EXTRACTED TEXT ->
- - - -

# Rockler Thin Rip Tablesaw Jig



## GaryK

I got the same thing when they first came out. Works like a charm.


----------



## teenagewoodworker

thanks for the review! looks like a cool little jig!


----------



## CorporalWilly

Wish I knew what I was doing. I only make school science projects. I leave the real expertise, professionalism and artistry up to you guys that know what they are doing. Don't see too good anymore so it is a good reason to let those things go. Great stuff and a least now I know what that is. Bye.


----------



## croessler

Looks great, thanks for the review.


----------



## sbryan55

Thanks for the review. I have been looking at one of these as well.


----------



## lew

This is the story of my life!!

Woodcraft Magazine paid me $100 a couple of years ago for this same device idea. Now Rockler makes a fortune.


----------



## Hawkins

Just got an e-mail from Rockler…it's on sale there…I have no affiliation with Rockler, outside of buying more than I should there…when they call you by name when you walk in, is that bad?

http://www.rockler.com/product.cfm?page=18056&filter=thin%20rip


----------



## Brad_Nailor

Wow..thats 5 bucks cheaper than I paid…but I got free shipping!


----------



## Grumpy

Nifty looking jig Brad


----------



## sIKE

I got one these and it works very well.


----------



## abie

I made one with the other end of a feather board, and a bearing dadoed into the end.
a two fur.
idea was great but I will return mine.


----------



## steveosshop

Looks like a cool jig at a good price.


----------



## gwurst

Picked one up this weekend, partially because of this review. Thanks!


----------



## Kipster

That looks like a handy little jig.

Thanks for sharing.


----------



## bayouman

I have one and was having trouble getting it dialed in. Your review has helped. Thanks.


----------



## Woodshopfreak

Looks cool, I seems like that woudl be very useful!!


----------

- - - -

Copy out the entire forum thread about the Rockler thin rip jig word for word. The data that comes next has no connection to the forum thread.

DATA PROVIDED ->
- - - -

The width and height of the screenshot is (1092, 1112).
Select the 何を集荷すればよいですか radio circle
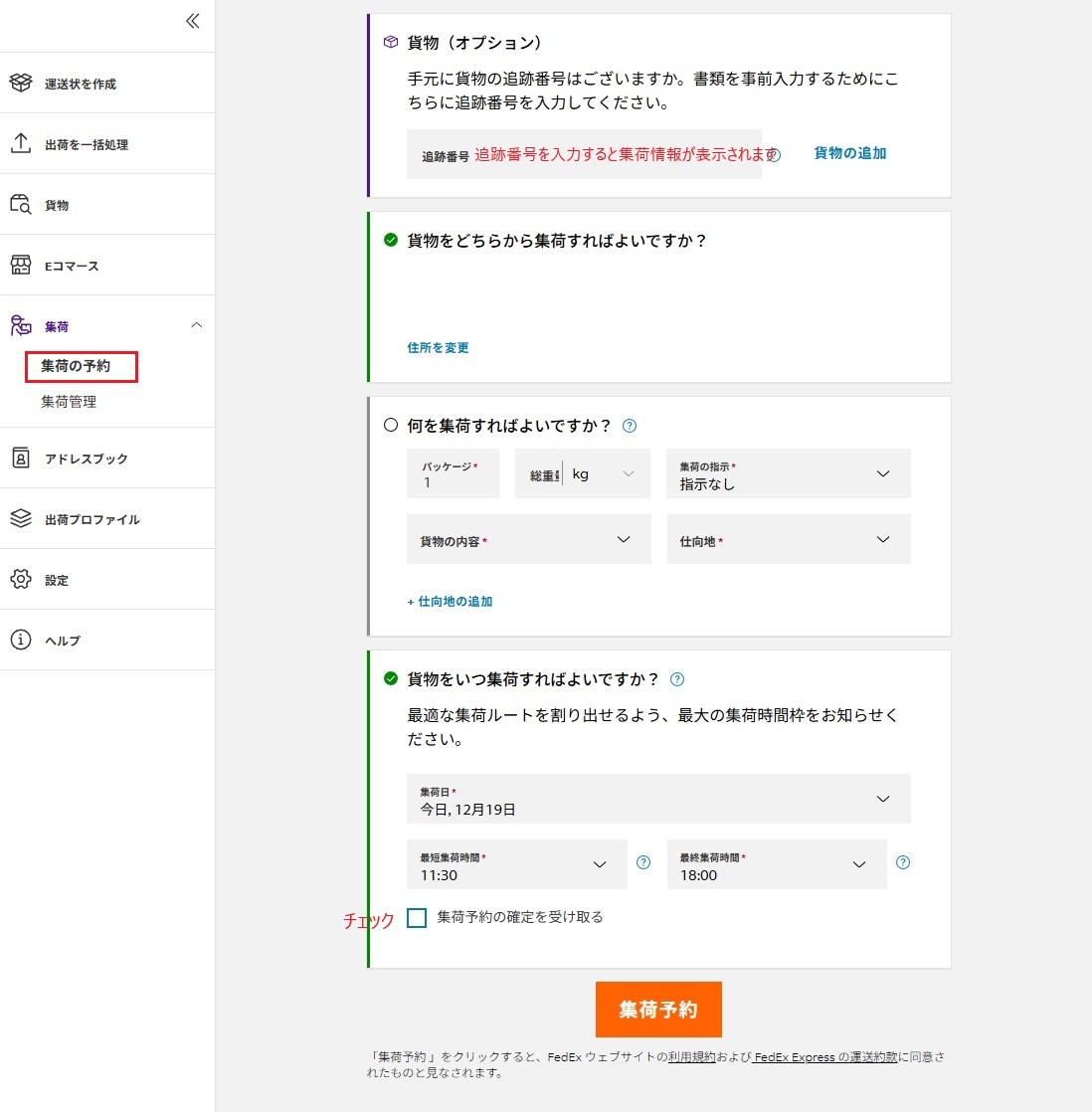pyautogui.click(x=391, y=425)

- - - -

WRITTEN SOLUTION ->
# Rockler Thin Rip Tablesaw Jig



## GaryK

I got the same thing when they first came out. Works like a charm.


----------



## teenagewoodworker

thanks for the review! looks like a cool little jig!


----------



## CorporalWilly

Wish I knew what I was doing. I only make school science projects. I leave the real expertise, professionalism and artistry up to you guys that know what they are doing. Don't see too good anymore so it is a good reason to let those things go. Great stuff and a least now I know what that is. Bye.


----------



## croessler

Looks great, thanks for the review.


----------



## sbryan55

Thanks for the review. I have been looking at one of these as well.


----------



## lew

This is the story of my life!!

Woodcraft Magazine paid me $100 a couple of years ago for this same device idea. Now Rockler makes a fortune.


----------



## Hawkins

Just got an e-mail from Rockler…it's on sale there…I have no affiliation with Rockler, outside of buying more than I should there…when they call you by name when you walk in, is that bad?

http://www.rockler.com/product.cfm?page=18056&filter=thin%20rip


----------



## Brad_Nailor

Wow..thats 5 bucks cheaper than I paid…but I got free shipping!


----------



## Grumpy

Nifty looking jig Brad


----------



## sIKE

I got one these and it works very well.


----------



## abie

I made one with the other end of a feather board, and a bearing dadoed into the end.
a two fur.
idea was great but I will return mine.


----------



## steveosshop

Looks like a cool jig at a good price.


----------



## gwurst

Picked one up this weekend, partially because of this review. Thanks!


----------



## Kipster

That looks like a handy little jig.

Thanks for sharing.


----------



## bayouman

I have one and was having trouble getting it dialed in. Your review has helped. Thanks.


----------



## Woodshopfreak

Looks cool, I seems like that woudl be very useful!!


----------